So I, unfortunately, came across this TikTok on my FYP and it set off major alarms. First of all, why the hell did it come onto my page, and second, is this even true? If you don’t want to watch the TikTok I’ve got you covered:
The person who made the TikTok cites these books and articles:
Dear Leader My Escape From North Korea by Jane Jin Sung
Nothing To Envy Ordinary Lives In North Korea by Barbara Demick
Rogue Regime Kim Jong Il and the looming threat of North Korea by Jasper Decker
Without You, There Is No Us by Suki Kim
Under The Loving Care Of The Fatherly Leader by Bradley K. Martin
North Korea’s Organization and Guidance Department by Robert Collins
The articles:
https://www.thenationalnews.com/world/asia/pleasure-squad-defector-sheds-light-on-life-of-kim-jong-il-1.481988?outputType=amp
https://www.newyorker.com/magazine/2005/08/22/kimworld
https://www.news.com.au/lifestyle/real-life/wtf/the-secret-sex-parties-of-north-koreas-elite/news-story/567c1e94e43066b585feaebaad61900b
https://www.gq.com/story/kim-jong-il-sushi-chef-kenji-fujimoto-adam-johnson
https://www.independent.co.uk/news/people/kim-jongun-reinstates-pleasure-troupe-harem-of-young-women-10150879.html
Transcript:
“The pleasure squad is comprised of about 2000 North Korean girls divided into three different teams: there’s the sexual services team, the massages team, and the entertainment team. These young girls are appointed to the squad in middle school or high school, typically between the ages of 13 to 16 and they serve for about 10 years. This squad is run as official part of the government. It’s under the Cadres department, which is run by this man, Kim Phyong Hae, and it not only serves Kim Jong Un, it serves his top leaders and his inner circle. This squad is also nothing new in North Korea. Kim Jong Un’s father, Kim Jong Il, and his father, Kim Il Sung. Both had pleasure squads for themselves. The government has an official process which they do every single year to find new girls for the squad. Theres also specific selection criteria for who they can choose to put on the squad and I want to read a firsthand account from this book (Nothing to Envy) on what the process looks like: this is a firsthand account from a woman named Mi-ran
now, fortunately, Mi-ran was not selected to go any further, her family was not at a high enough social class for her to be selected, but the girls who do go further have to meet strict criteria: they have to be a certain height, free of scars and blemishes, and had to have a soft, feminine voice, they were also required to be a virgin. After the top girls are selected they are sent to Section 5 of the Cadres department. The Cadres department reviews the list, whittles them down, and then sends their final selections to the North Korean leader. He then handpicks who he wants to be on his squad, thee new recruits go to a six month training course before they start, they are then assigned to one of the royal residences around North Korea. It says 32 here but there’s a lot more nowadays. This book (Rogue Regime) is a little bit old. We have stories from men who are either related to the North Korean leader, or served him in some capacity, talking about the Pleasure Squad. The girls were constant presences at guest houses regardless of what team they were on. They typically all had to do some sort of sexual services including stripping naked or playing erotic games. Once the girls have served a decade, when they hit their mid twenties, they’re retired from their roles, they’re typically then married off to elite guards of Kim Jong Un and regardless, they’re kept under close watch because they’ve seen so much behind the scenes. Theres only one case in history where we know a group of girls were allowed to return to their families; they were each paid $4000, which is a lot in North Korea, as well as giving gifts in exchange for swearing to secrecy. Anybody who broke this pledge would be immediately executed.”

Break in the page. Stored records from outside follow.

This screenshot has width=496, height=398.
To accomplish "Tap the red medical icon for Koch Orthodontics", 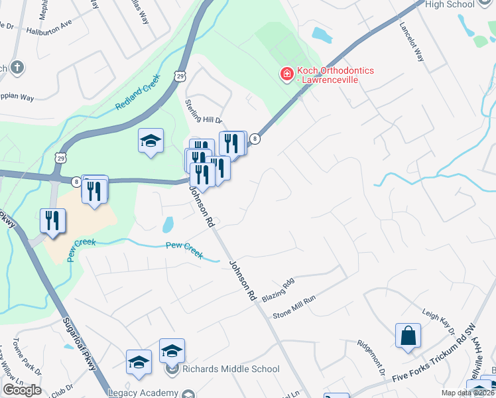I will click(x=287, y=73).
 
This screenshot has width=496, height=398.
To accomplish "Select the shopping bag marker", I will click(x=408, y=335).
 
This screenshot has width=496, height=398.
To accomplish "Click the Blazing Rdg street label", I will click(x=277, y=291).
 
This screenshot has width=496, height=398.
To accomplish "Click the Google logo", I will click(x=22, y=390).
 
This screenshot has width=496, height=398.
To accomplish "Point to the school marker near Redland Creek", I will click(x=151, y=141).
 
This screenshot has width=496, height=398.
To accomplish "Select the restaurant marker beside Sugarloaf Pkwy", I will click(x=52, y=220).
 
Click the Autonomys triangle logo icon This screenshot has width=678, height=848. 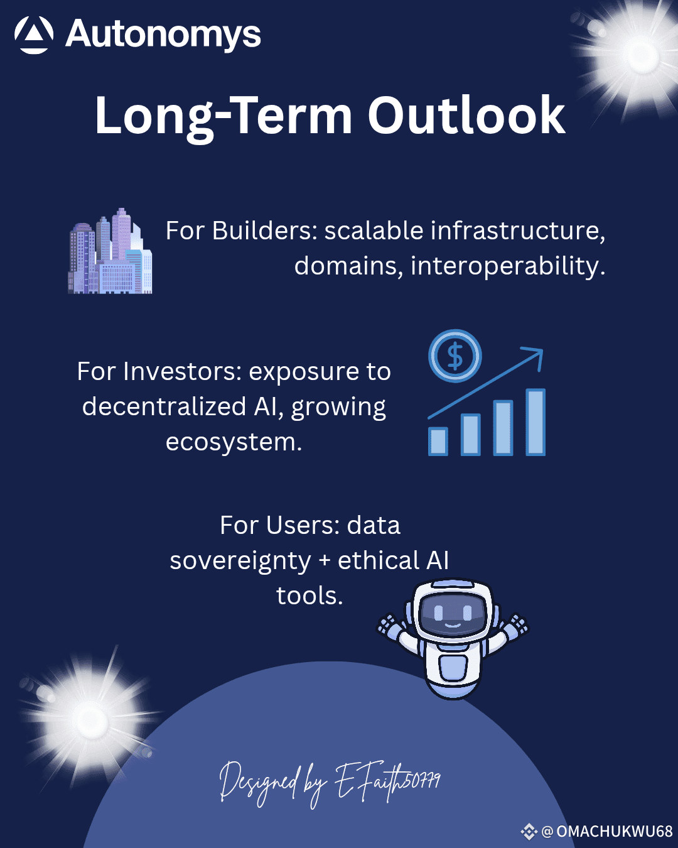34,35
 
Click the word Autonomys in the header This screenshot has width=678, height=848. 163,35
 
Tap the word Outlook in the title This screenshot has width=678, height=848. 466,116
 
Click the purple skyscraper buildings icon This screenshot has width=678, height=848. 110,251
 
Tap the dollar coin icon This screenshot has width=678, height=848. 455,356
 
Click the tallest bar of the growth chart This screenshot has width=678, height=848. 535,422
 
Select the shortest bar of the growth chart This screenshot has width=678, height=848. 438,442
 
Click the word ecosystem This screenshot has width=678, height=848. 234,442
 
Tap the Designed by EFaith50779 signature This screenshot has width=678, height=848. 330,784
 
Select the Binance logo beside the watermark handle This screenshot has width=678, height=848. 529,832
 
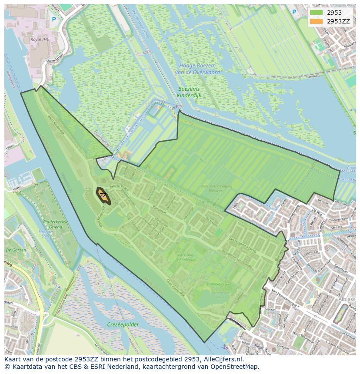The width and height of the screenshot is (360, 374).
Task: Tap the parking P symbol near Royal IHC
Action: [x=54, y=20]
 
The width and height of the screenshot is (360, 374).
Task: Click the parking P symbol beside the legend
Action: [x=294, y=12]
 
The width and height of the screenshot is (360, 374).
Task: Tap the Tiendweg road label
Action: [x=313, y=76]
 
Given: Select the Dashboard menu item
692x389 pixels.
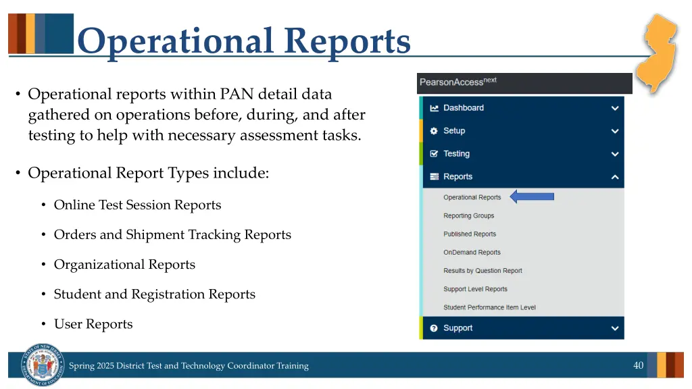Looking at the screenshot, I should tap(463, 108).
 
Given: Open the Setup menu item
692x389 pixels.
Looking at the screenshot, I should tap(453, 131).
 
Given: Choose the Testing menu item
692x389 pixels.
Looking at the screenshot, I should tap(456, 154).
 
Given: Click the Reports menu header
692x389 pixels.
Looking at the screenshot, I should tap(458, 177).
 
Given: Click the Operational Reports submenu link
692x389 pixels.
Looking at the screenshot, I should tap(472, 198).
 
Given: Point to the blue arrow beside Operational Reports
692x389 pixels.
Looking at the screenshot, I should tap(531, 197).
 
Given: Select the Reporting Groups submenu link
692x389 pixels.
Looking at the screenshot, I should tap(468, 216).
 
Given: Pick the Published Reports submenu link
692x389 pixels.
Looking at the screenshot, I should tap(469, 234).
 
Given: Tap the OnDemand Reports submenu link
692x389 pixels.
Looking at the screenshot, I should tap(472, 253).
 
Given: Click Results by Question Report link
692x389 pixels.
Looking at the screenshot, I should tap(483, 271).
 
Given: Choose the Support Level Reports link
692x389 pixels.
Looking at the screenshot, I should tap(475, 289).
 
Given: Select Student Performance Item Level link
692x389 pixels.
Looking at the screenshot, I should tap(489, 307).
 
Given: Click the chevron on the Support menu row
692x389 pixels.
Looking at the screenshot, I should tap(614, 329).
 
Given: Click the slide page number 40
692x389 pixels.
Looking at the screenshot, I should tap(638, 365).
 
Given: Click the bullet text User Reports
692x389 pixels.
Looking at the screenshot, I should tap(93, 324).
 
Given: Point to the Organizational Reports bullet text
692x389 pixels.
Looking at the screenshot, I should tap(124, 265).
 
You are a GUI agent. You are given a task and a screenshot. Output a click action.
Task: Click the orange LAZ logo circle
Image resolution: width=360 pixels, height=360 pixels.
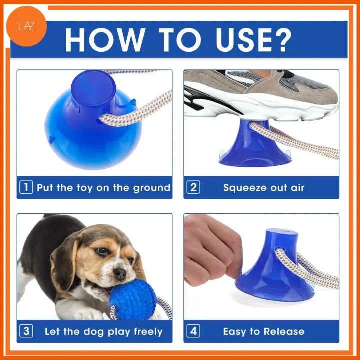[x=26, y=26]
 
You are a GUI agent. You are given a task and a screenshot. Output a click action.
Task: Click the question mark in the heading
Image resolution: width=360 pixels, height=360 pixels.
[x=284, y=40]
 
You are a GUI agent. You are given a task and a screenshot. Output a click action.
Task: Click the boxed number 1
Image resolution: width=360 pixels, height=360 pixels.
[x=26, y=188]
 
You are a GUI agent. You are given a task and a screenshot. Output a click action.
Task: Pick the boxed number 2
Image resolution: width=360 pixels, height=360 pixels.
[x=194, y=188]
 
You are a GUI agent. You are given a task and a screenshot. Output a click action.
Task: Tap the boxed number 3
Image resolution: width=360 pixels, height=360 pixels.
[x=26, y=332]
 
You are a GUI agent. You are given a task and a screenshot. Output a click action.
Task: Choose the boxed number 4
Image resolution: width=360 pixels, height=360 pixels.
[x=194, y=332]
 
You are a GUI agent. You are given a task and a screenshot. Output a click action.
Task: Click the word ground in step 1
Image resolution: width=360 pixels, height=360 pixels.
[x=152, y=188]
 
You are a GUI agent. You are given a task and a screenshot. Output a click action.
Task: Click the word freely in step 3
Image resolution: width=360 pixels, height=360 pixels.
[x=148, y=332]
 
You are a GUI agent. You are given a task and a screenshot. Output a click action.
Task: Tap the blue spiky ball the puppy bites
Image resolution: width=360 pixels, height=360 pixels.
[x=132, y=299]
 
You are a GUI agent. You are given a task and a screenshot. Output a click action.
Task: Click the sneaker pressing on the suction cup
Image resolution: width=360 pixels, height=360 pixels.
[x=261, y=95]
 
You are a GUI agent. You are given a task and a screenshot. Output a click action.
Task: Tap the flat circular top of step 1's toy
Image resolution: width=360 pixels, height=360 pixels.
[x=94, y=88]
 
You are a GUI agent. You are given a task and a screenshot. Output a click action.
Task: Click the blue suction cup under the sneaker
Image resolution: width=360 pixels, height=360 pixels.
[x=255, y=145]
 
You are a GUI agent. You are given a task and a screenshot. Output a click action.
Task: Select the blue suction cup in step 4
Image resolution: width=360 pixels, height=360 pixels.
[x=274, y=266]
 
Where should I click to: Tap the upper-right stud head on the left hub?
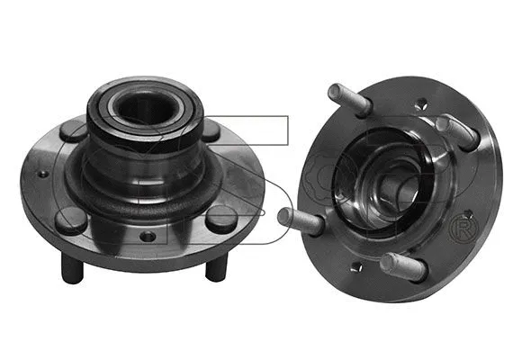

When reading books written in the imperial core, about the enemies/targets of imperialist nations, I would keep this in mind:
Source (video interview)
Also note:
It's a recognized problem in south Korea that "time and time again, conservative outlets and foreign media circulate and reproduce rumors [about DPRK] based on questionable sources ... retractions and apologies are rarely ever provided when the reports are shown to be false" and "Sometimes, the South Korean government itself has been the epicenter of false reports ... The situation has been made worse by defector groups aggressively proliferating claims from unverified 'North Korean sources,' as if attempting to draw attention to themselves."
South Korea's national intelligence service (NIS) forges documents to frame people and tortures them into false confessions as well as pays defectors for sensational stories and harasses and silences people who say positive things about DPRK (and takes away their passports so they can't go back, even when they came to south Korea against their will)
UN human rights researchers who have worked directly with defectors from DPRK have written about how testimonies are made unreliable by cash incentives paid by the NIS and other organizations: "North Korean refugees are well aware of what the interviewer wants to hear. ... The more terrible their stories are, the more attention they receive. The more international invitations they receive, the more cash comes in. It is how the capitalist system works: competition for more tragic and shocking stories. ... In my 16 years of studying North Korean refugees, I have experienced numerous inconsistent stories, intentional omission and lies. I have also witnessed some involved in fraud and other illicit activities. In one case the breach of trust was so significant that I could not continue research."
Edit: So, to summarize -- Former CIA case officers have discussed how they pay academics and journalists to write thousands of books about foreign communist enemies that contain whatever content the author wants as long as it pushes certain specific lines; the CIA regularly plants false stories into foreign newspapers and gets them circulated around; the NIS (formerly the "KCIA", formed on the US-backed side during the Korean War to combat communists) is known to forge documents, extract false confessions, pay people to lie or embellish to the point that mainstream south Korean liberal media and UN researchers say it's making it too hard to tell what's true; defectors with sensational stories receive payments and get book deals and international speaking tours while people with positive things to say get arrested and surveilled by intelligence agencies...So, keep that info in mind as you consider what's going on with these books.
Wasn't there one of the heads of the CIA that said something along the lines of "when the American people do not know fact from fiction, the CIA will have achieved it's goal"?
If there is a Big Bad in this story of Earth, they run the CIA.